Michael Joyce reviews his 2006 reviews and wonders if he always got it right
PUBLISHED: 11:11 03 January 2007 | UPDATED: 10:30 07 September 2010
You really haven t lived until you ve experienced the power-mad thrill of dispensing stars. But with great power comes great responsibility and as it is traditional at this time of the year to fill space with a look back at the year just gone, I ve been
You really haven't lived until you've experienced the power-mad thrill of dispensing stars.
But with great power comes great responsibility and as it is traditional at this time of the year to fill space with a look back at the year just gone, I've been revisiting some of my judgement calls. I lie awake at nights wondering, "Did I really give My Super Ex-Girlfriend a higher mark than Scorsese's The Departed?"
But I did and I feel certain that history will validate me. How many of the critics who proclaimed this as "a return to form" were the same ones that called The Aviator a great film when it came out?
I'm not in a position to offer a survey of the whole year so here are a few reflections of the past five months.
Most exciting moment: the tingling anticipation while waiting to be let in to see Casino Royale.
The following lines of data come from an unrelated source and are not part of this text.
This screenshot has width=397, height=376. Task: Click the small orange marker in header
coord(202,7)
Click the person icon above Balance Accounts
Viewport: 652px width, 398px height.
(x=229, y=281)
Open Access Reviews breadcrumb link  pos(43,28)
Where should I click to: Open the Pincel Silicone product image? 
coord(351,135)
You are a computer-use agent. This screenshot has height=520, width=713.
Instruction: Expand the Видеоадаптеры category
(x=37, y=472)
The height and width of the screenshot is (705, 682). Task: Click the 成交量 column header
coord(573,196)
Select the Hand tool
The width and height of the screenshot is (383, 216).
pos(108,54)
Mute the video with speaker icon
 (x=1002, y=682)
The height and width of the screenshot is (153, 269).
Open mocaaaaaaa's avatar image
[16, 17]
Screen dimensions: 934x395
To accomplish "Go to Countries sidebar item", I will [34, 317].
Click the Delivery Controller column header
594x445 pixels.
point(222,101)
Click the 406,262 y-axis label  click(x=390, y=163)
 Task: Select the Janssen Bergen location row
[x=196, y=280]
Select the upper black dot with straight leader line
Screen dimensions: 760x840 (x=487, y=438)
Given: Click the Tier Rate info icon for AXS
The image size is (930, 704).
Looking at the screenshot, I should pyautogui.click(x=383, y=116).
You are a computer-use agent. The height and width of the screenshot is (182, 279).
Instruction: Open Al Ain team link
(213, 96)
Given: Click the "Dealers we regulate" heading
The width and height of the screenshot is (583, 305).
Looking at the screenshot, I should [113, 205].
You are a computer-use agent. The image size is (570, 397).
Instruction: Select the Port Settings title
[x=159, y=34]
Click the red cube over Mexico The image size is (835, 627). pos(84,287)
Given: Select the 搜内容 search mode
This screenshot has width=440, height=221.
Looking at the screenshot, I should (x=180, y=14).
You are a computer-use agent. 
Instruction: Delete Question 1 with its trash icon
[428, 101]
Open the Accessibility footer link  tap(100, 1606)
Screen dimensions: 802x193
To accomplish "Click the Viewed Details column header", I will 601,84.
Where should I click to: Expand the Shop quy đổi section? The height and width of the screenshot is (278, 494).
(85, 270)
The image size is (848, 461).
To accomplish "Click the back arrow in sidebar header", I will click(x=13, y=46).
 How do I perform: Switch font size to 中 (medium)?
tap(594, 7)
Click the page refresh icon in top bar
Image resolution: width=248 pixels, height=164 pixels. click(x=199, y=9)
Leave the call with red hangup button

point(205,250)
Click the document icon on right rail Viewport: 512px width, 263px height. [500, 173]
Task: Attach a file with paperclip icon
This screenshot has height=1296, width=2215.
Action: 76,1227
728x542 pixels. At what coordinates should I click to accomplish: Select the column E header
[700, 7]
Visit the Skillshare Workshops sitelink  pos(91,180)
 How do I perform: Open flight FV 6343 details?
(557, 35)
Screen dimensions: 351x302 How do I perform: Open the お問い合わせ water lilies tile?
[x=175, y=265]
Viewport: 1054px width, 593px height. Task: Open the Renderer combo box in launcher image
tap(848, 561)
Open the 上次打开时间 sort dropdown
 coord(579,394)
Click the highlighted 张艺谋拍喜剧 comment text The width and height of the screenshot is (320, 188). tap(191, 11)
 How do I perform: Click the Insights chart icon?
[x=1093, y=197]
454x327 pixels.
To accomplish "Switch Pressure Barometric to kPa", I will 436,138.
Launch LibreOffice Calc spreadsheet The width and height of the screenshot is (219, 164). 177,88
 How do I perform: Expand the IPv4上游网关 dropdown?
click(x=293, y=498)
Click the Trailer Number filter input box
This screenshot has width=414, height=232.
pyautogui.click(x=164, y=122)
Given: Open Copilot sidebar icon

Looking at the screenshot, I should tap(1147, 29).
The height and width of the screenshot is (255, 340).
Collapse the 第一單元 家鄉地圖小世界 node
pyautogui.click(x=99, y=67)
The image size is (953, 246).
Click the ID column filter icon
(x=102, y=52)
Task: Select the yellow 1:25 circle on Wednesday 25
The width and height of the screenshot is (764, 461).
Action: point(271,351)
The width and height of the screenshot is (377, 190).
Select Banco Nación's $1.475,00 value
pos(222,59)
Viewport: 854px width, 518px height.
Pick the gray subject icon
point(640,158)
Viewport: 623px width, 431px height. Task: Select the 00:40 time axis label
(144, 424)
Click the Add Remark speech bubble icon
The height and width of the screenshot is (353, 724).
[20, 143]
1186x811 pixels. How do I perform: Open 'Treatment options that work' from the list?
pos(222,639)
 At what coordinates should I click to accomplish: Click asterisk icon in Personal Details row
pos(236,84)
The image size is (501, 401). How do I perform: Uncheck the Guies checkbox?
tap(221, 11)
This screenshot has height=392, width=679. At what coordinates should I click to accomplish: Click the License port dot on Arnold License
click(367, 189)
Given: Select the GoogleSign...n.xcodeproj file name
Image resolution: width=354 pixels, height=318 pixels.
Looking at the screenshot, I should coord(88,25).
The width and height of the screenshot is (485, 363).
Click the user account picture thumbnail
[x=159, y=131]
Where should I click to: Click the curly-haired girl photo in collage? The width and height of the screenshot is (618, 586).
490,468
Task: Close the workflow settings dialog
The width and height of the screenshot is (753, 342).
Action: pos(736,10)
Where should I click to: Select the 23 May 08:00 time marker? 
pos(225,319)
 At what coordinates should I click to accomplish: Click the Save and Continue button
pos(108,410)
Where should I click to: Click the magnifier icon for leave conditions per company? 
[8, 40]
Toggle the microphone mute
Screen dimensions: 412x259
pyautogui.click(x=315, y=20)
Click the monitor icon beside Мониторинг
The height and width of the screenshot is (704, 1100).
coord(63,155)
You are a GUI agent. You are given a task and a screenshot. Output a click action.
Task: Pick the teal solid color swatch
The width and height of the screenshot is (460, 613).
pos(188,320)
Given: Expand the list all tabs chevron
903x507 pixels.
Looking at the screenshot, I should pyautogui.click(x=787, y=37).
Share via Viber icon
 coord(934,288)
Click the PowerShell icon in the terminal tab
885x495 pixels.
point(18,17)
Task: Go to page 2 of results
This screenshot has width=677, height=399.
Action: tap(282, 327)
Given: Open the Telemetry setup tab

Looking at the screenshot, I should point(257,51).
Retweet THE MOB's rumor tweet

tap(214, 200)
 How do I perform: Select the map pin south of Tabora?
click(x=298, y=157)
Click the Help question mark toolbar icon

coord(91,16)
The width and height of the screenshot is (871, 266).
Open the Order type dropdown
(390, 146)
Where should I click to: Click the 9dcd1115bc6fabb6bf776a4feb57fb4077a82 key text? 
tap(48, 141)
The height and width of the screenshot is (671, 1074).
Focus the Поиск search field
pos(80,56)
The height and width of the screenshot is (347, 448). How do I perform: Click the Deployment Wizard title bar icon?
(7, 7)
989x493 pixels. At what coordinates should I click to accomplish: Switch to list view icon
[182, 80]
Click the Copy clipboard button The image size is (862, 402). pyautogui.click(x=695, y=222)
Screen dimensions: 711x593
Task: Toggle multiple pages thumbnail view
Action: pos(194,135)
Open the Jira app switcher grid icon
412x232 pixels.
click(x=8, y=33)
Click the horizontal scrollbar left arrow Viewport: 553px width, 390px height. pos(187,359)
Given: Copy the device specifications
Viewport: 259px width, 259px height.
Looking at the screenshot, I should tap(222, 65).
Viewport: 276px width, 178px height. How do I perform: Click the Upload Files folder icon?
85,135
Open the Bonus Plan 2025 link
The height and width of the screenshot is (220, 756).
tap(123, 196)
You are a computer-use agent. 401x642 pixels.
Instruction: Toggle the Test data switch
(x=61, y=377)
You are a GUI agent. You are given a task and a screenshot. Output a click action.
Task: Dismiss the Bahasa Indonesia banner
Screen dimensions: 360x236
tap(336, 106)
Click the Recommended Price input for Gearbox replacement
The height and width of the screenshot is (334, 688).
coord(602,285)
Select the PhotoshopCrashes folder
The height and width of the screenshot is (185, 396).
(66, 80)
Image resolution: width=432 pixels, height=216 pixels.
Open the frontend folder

Not just the New Bond Film, but the New Bond. The merits of Daniel Craig's interpretation seemed to be an issue of national importance and for a few brief hours film reviewing felt like a patriotic calling.
Most awkward moral dilemma: choosing to stay to the end of The Great Ecstasy Of Robert Carmichael after even the editor of Heat magazine had stormed out of the screening in disgust at the graphic violence of the final gang rape scene.
Most against the grain review: Pan's Labyrinth. Apart from one Five Live listener who described it as Pants Labyrinth, I'm like the lame child that the Pied Piper left behind on this one.
Most embarrassing moment: running a review for a movie that didn't open in a single screen in London. Doubly annoying as I'd especially sought out the producers of the Liverpool-based Fated in an idealistic but misguided attempt to support small British films.
Most depressing moment: checking the UK box office top 10 and finding that Jack Black's Tenacious D had made almost twice as much money in a week as the rather fine British comedy Starter For Ten had in three. I can understand why audiences feel wary of our own movies - but it's dispiriting to see so many genuinely good home-grown films shunned in favour of sub-standard Hollywood fodder.
Best job perk: getting to see films in a state of innocence before all the endless, enthusiasm-sapping hype kicked in. It was great to see Borat the movie long before I got heartily sick of seeing Borat the performer on every TV show. Sometimes I'll wander into a screening with almost no idea about what I'm about to see. It's a great feeling and if you're wondering why these reviews are often light on plot and description, it's just my flawed attempt to in some small way extend that courtesy to you.